=== Input ===
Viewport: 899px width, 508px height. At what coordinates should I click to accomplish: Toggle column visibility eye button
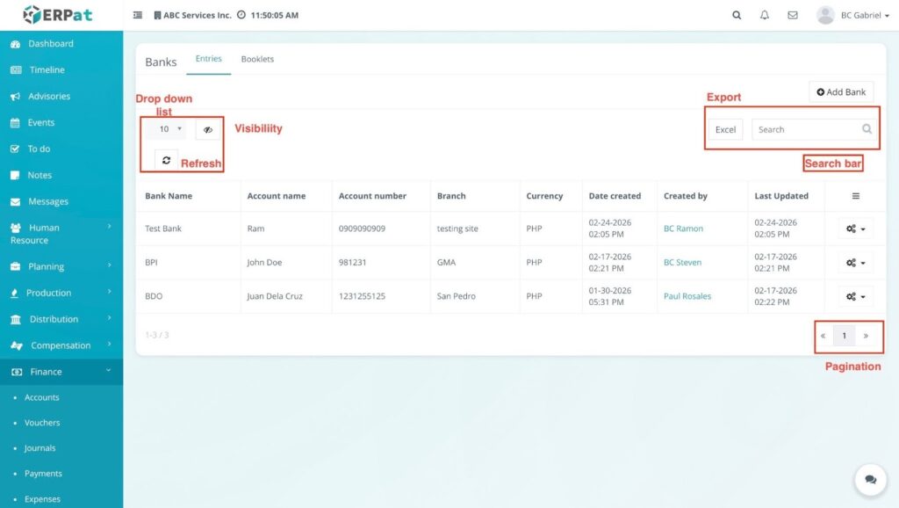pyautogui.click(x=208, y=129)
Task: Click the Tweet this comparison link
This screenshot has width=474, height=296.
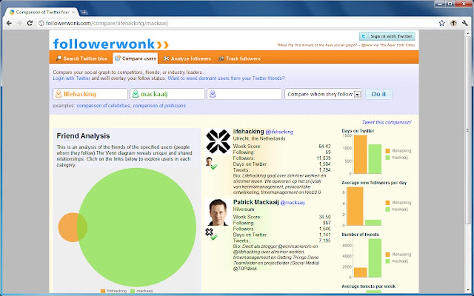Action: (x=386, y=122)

=== Your goal ===
Give every line of the records above as a numbered list, skipping any blank lines and leaving out the pictures.

=== Solved problem ===
1. Viewport: 899px width, 508px height. At what coordinates should I click to accomplish: Toggle column visibility eye button
2. pyautogui.click(x=208, y=129)
3. Task: Click the Tweet this comparison link
4. This screenshot has width=474, height=296.
5. Action: (x=386, y=122)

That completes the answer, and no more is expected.